Answer:
365nm and Exothermic reaction
Step-by-step explanation:
b) The Einstein Planck's equation states that
E = hf where E is the energy of a photon
h is the Planck's constant
f is the frequency
But Frequency f = c/λ where c is the speed of light
λ is the wavelength
Therefore Energy E = hc/λ
From the above equation we see that the Energy of a photon is indirectly proportional to its wavelength
Hence as the wavelength increases from 365nm to 435nm, the energy of the photons decreases
Therefore, a photon will wavelength 365nm would have a higher energy than one will wavelength of 435nm.

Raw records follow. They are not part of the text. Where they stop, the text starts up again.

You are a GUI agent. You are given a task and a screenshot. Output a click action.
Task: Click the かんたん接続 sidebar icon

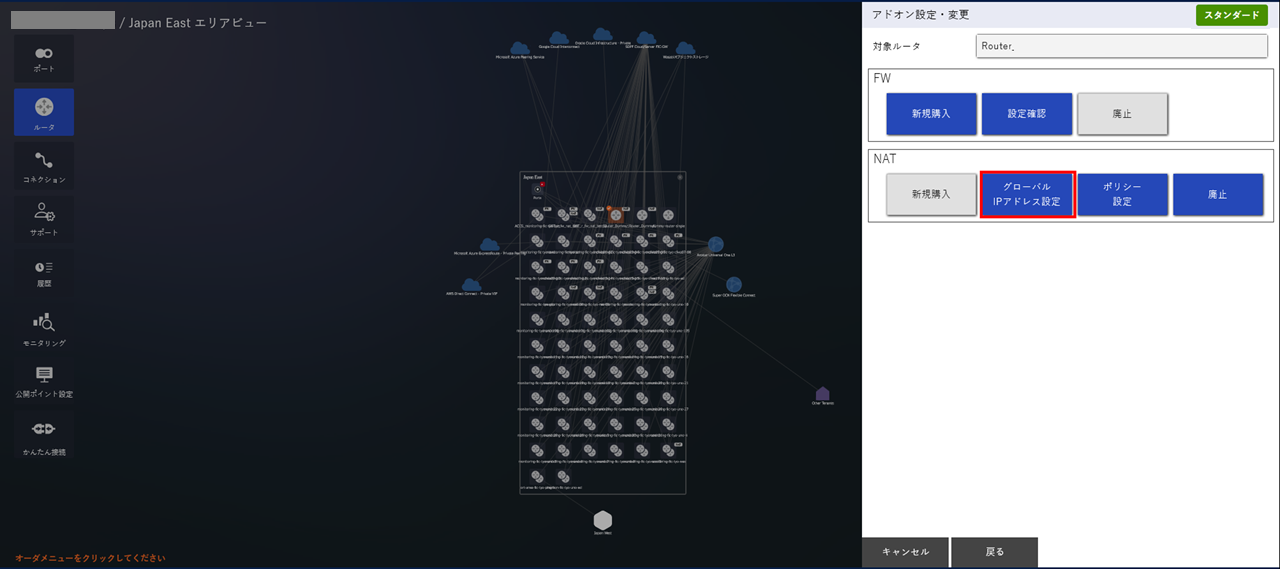coord(44,434)
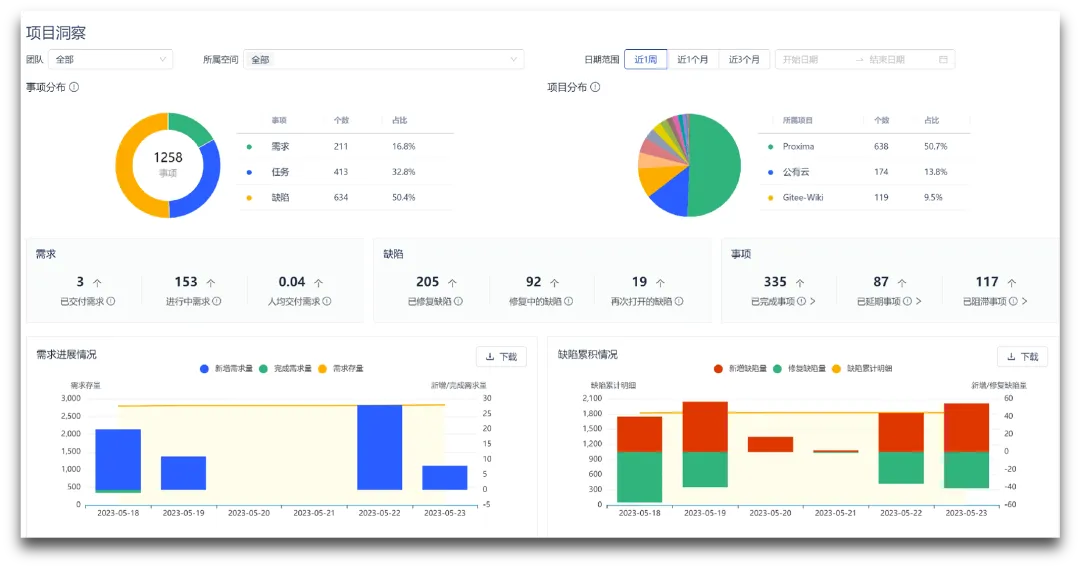Viewport: 1080px width, 568px height.
Task: Click info icon next to 已修复缺陷
Action: click(459, 302)
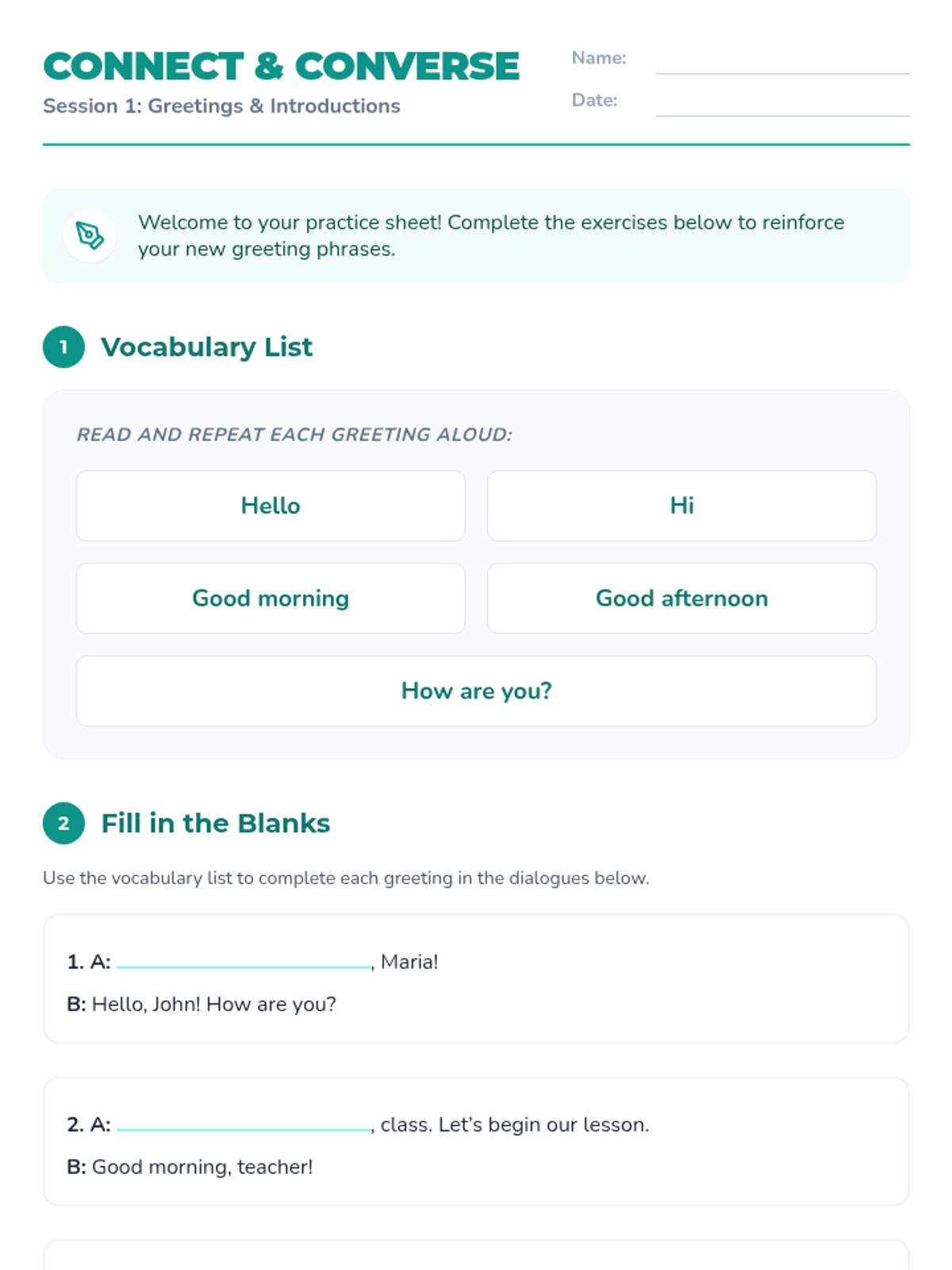Click the Session 1 subtitle text
Image resolution: width=952 pixels, height=1270 pixels.
[x=221, y=106]
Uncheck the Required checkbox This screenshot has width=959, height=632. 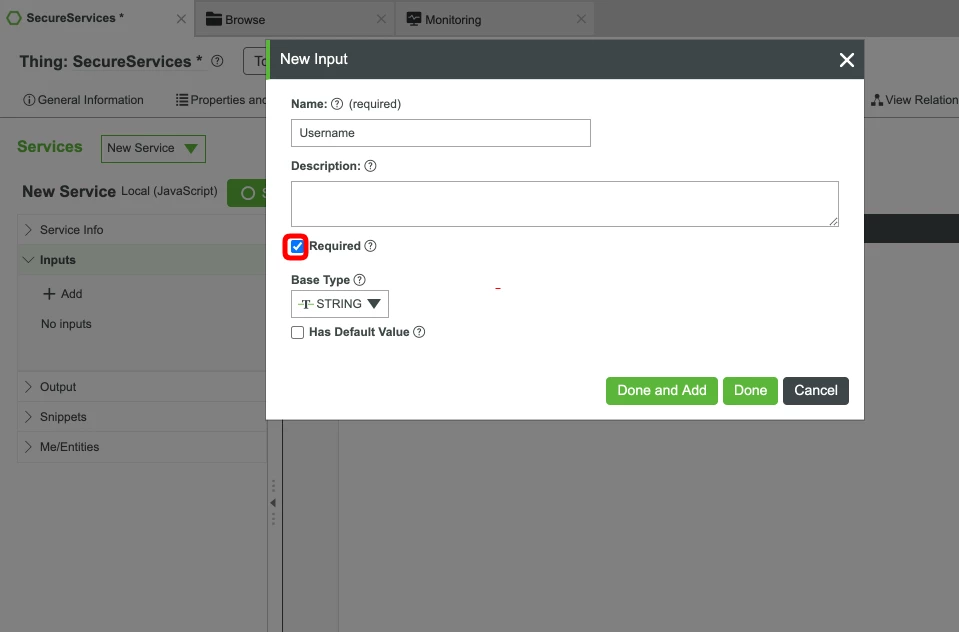[296, 246]
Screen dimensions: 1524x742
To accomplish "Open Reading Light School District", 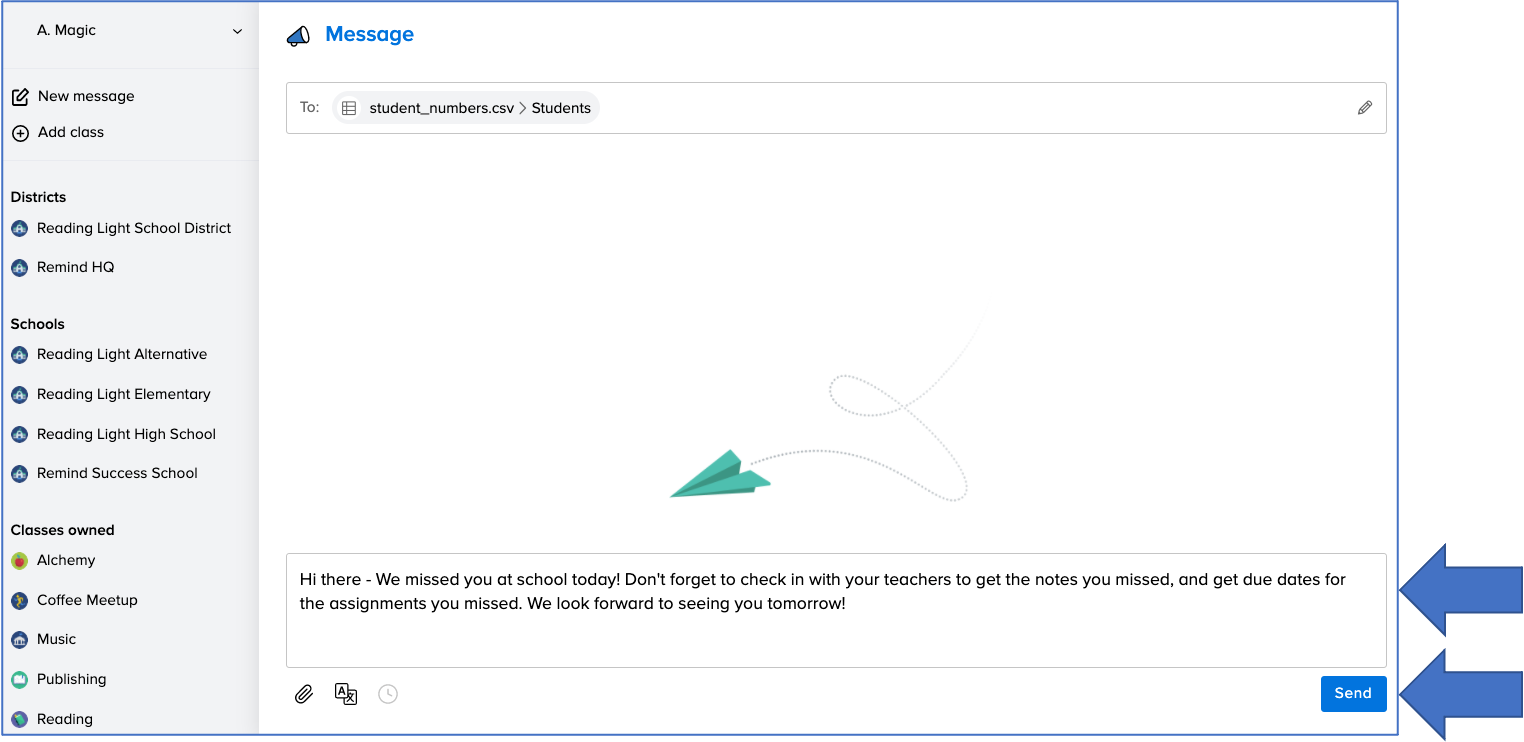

c) From the diagram we observe the following:
At high temperatures, HPR⁺ occurs at a higher concentration than at low temperatures.
At low temperatures, more of PR⁻ is formed than at high temperatures
The equation of the reaction is
HPR⁺ (aq) ⁺ ⇆ H⁺ + PR⁻(aq)
Le Chartelier's principle states that when an external constraint such as a change in concentration, pressure or temperature is placed on a system in equilibrium, the system acts in such a way as to oppose the change.
Hence a decrease in temperature on the side of reactant, HPR would force the equilibrium to the side of the products, PR in other to accommodate the change
The forward reaction, which produces more of the product PR⁻ is exothermic because the at low temperatures, the the forward reaction is favoured and equilibrium shifts to the right.